Industryweek 13434 Oil Rig

Big Oil is No Longer Fat and Happy

Feb. 29, 2016
The oil industry has a new watchword in a period of $30 oil – efficiency.

Remember when a barrel of oil sold for $100? If you attended the recent IHS CERAWeek energy conference in Houston, that figure was mentioned frequently with wistful nostalgia. While industry veterans cite the cyclical nature of the business and live by the motto “Never say never,” it’s a pretty safe bet that oil (selling for about $33 at this writing) won’t be seeing that exalted level for quite some time.

Cheap oil has led to a wave of red ink, layoffs, dividend cuts and reductions in capital spending. In 2014, investment by the oil and gas industry was $700 billion, noted John Hess, CEO of Hess Corp (IW 1000/389). This year, it is expected to be $400 billion. In the United States, the number of active oil and gas rigs has plummeted from 1,900 in 2014 to about 500 today.

“Very few things make sense at $30,” said Hess. “They barely make sense at $50. It’s better to leave the oil in the ground and run your company for value as opposed to volume.”

Lamar McKay, the deputy group chief executive at BP (IW 1000/5), said the oil industry was experiencing one of the "most difficult" downturns in recent history. BP cut its CapEx budget by $4 billion and its operating expenses by $3.5 billion in 2015. The company lost $6.48 billion last year and has plans to cut 11,000 employees.

ConocoPhillips (IW 1000/74) is feeling the heat as well. CEO Ryan Lance told IHS CERAWeek attendees that forecasts call for a recovery beginning by the end of 2016, but he said it was important to plan for the worst. “You can’t count on the [Saudi production] freeze working or a soft landing in China,” he told the oil industry meeting.

Financial triage at ConocoPhillips involves maintaining existing oil production but deferring projects in early engineering phases and cutting back developmental drilling programs. In the future, said Lance, it will be essential to watch costs.

“We don’t want to lose the margin focus going forward,” he said, adding, “Margin is going to be king.”

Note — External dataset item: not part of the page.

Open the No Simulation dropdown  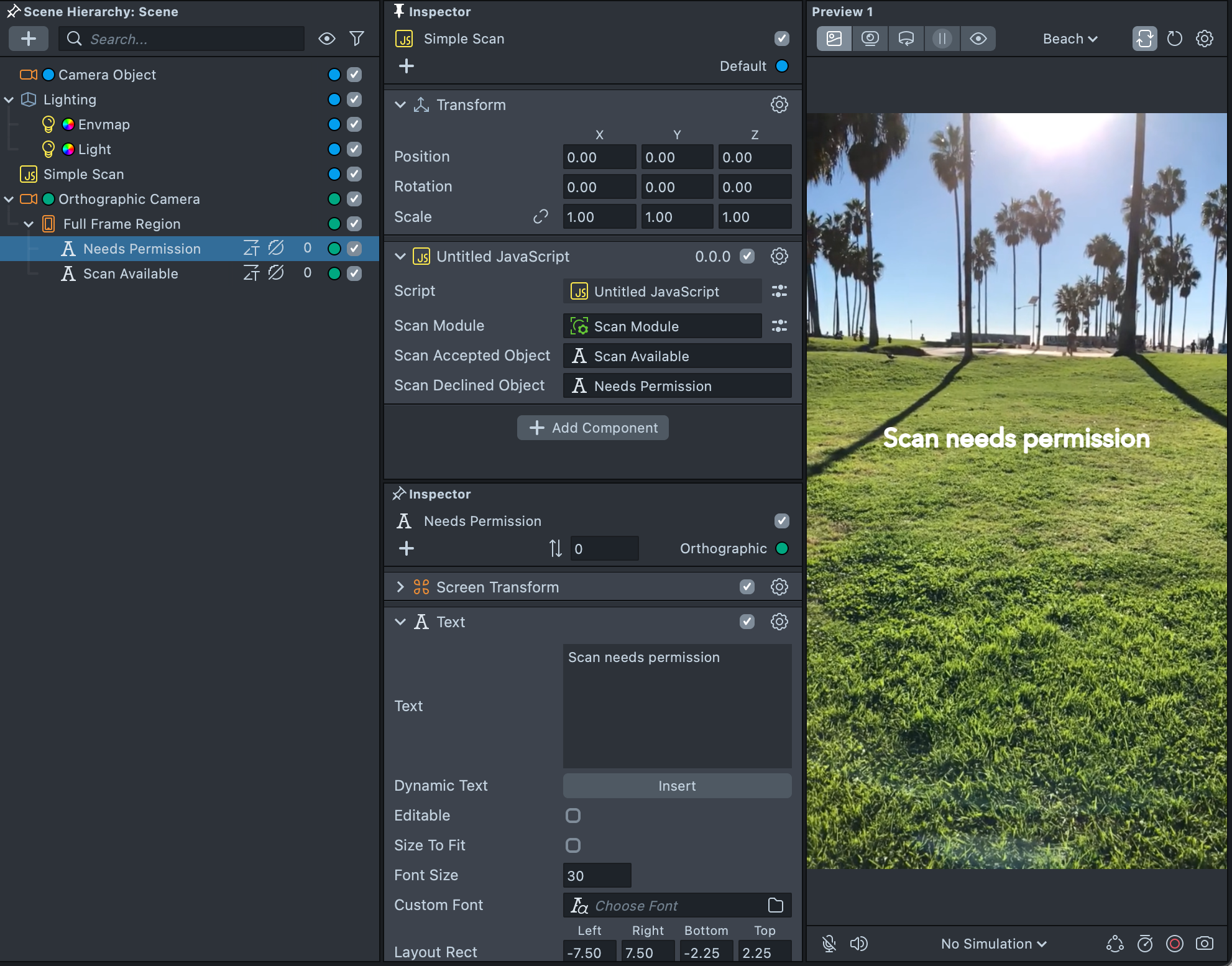993,944
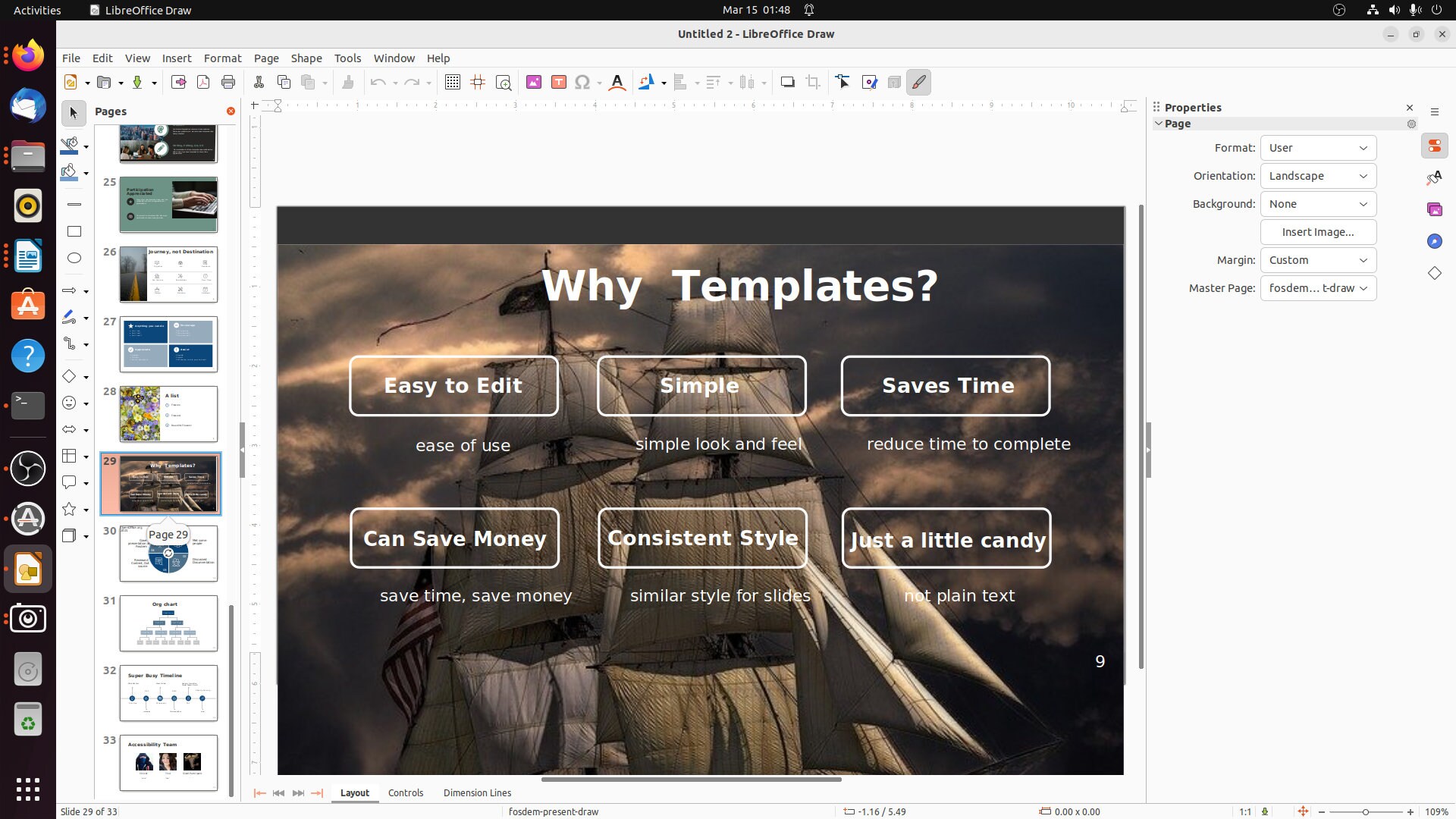Select the Crop Image tool
Screen dimensions: 1456x819
pyautogui.click(x=813, y=82)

The shale revolution that made the United States a leading energy producer has stalled on cheap oil and an enormous global oil surplus. Hess, for example, said it had 17 rigs operating in the Bakken oil field two years ago. Today, it has two rigs and that is only to preserve its long-term operational capabilities.

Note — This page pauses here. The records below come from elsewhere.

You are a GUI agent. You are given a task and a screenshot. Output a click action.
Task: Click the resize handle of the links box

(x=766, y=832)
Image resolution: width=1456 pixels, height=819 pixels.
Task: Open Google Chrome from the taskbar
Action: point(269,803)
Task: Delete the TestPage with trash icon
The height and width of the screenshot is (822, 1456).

American oil companies got little sympathy from Ali Al-Naimi, Saudi Arabia’s oil minister. He said rather than cut production, the kingdom built on oil will let the market take its course.

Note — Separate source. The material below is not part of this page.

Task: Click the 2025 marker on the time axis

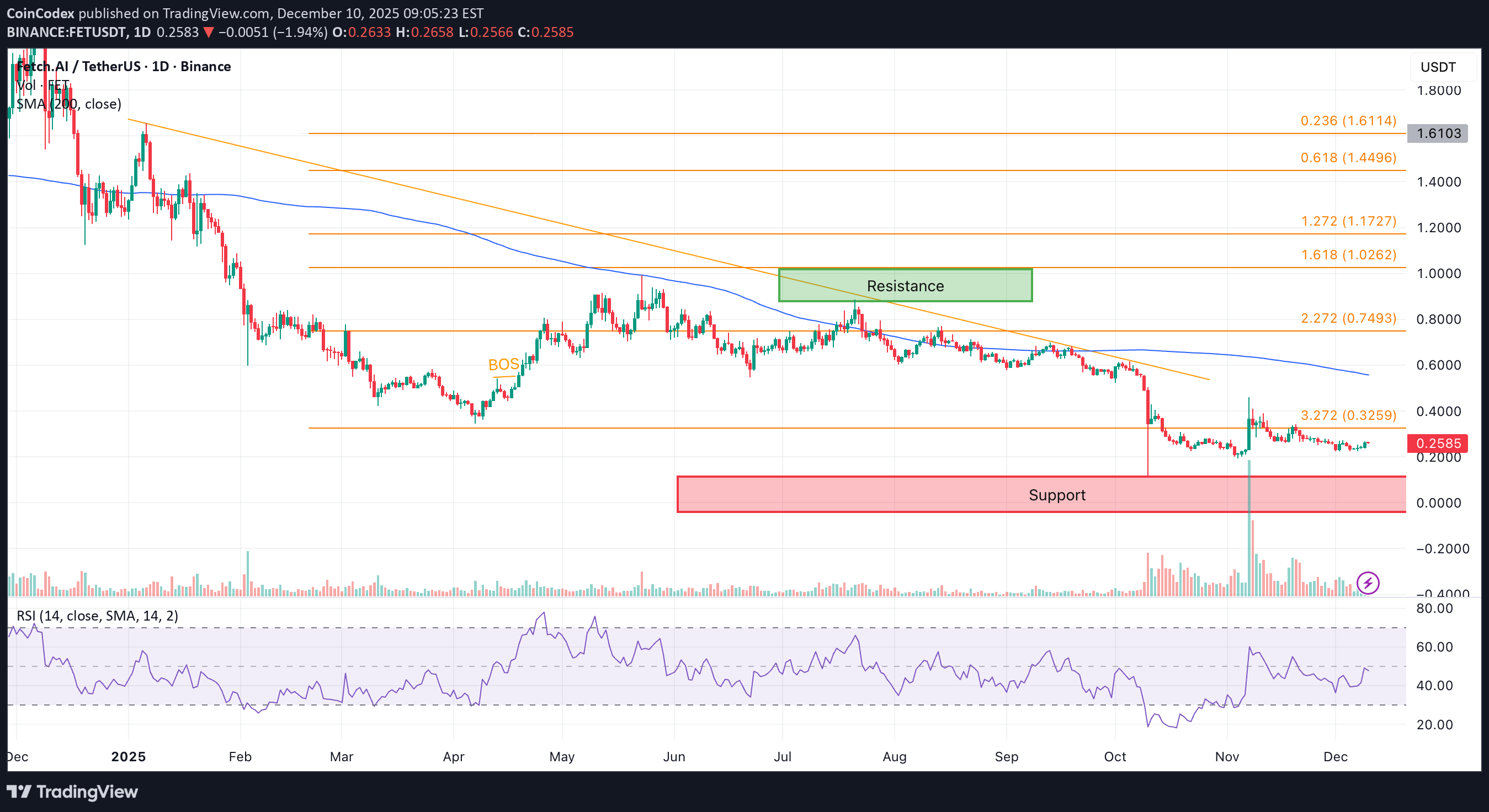Action: pos(129,756)
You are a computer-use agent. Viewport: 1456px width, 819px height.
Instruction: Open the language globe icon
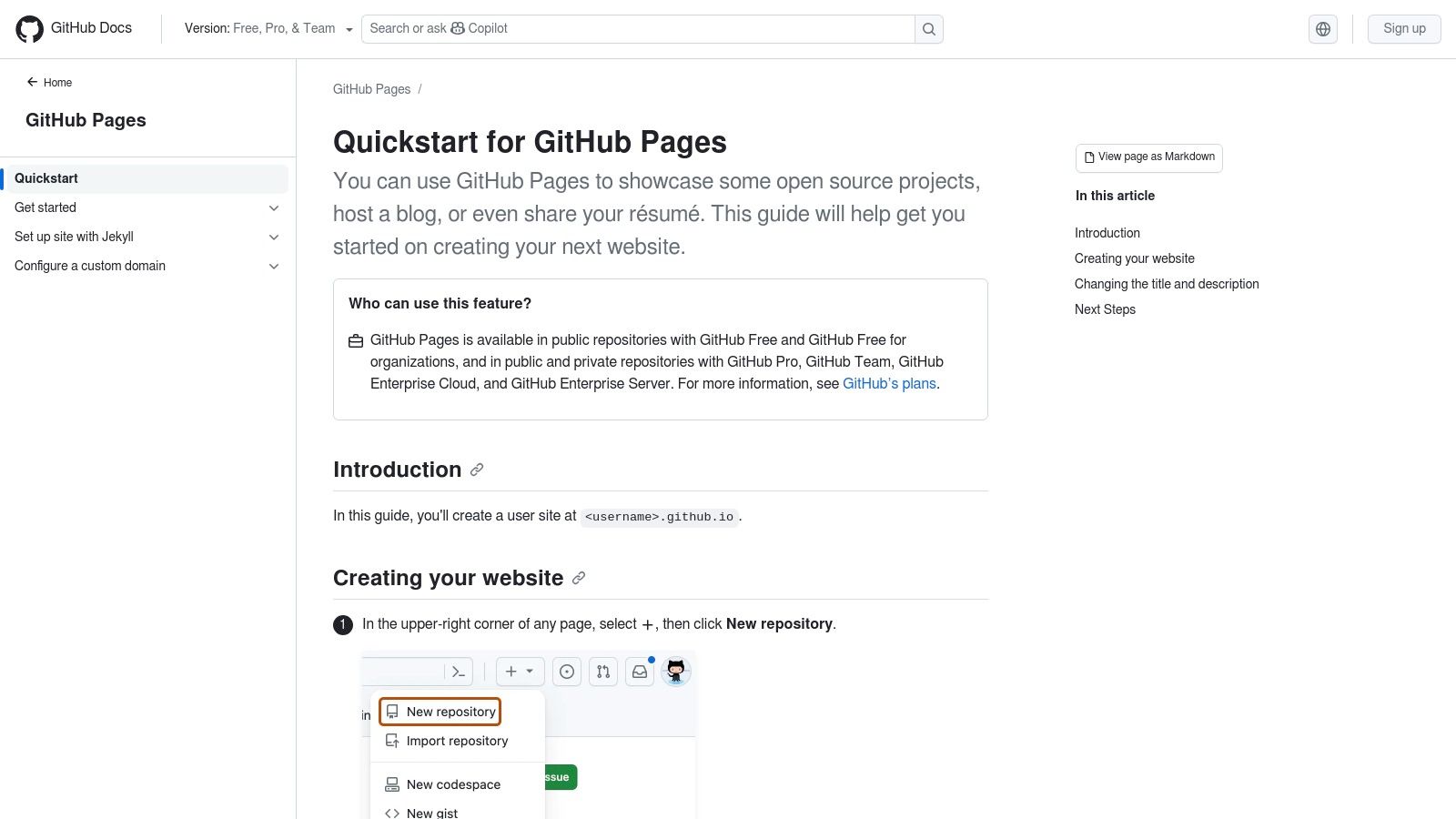pyautogui.click(x=1322, y=28)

“Producers must find a way to lower costs, borrow cash or liquidate,” Al-Naimi said. “It sounds harsh and unfortunately it is but it is a more efficient way to rebalance markets. Cutting low cost production to subsidize higher cost supplies only delays an inevitable reckoning.”

Oil companies wanting to avoid such a reckoning have a new watchword – efficiency. BP’s McKay said it was tackling project costs through a variety of avenues, including reductions in duplication and complexity, and more standardization. McKay said such efforts were paying off at its Mad Dog drilling project about 190 miles south of New Orleans in the Gulf of Mexico. McKay said he expected the project to be 50% less costly than originally estimated three years ago and have better returns at a $60 oil price than first estimated when a barrel of oil was $100.

GE (IW 1000/18) CEO Jeff Immelt was just one of the manufacturing leaders at IHS CERAWeek preaching how new technology could help oil companies become more efficient. He said submersible pumps in a shale gas field are equipped with a dozen sensors measuring in real time factors such as temperature and composition of the fluids. Data analytics could provide a 5% improvement in recovery from that field, he said, that “monetizes itself right away.”

Automation leader Emerson (IW 1000/170) cited various studies concluding that the energy industry could use best practices and new technologies to save more than $50 billion in maintenance costs and $10 billion in energy costs. Emerson launched a program designed to help energy companies perform in the top 25% of their peers. What does that mean? A $1 billion project would cost a fourth quartile company $1.6 billion. For a top 25% performer, the cost would be $750 million, a savings of 53% to the least efficient companies. Even in the oil industry, that’s real money.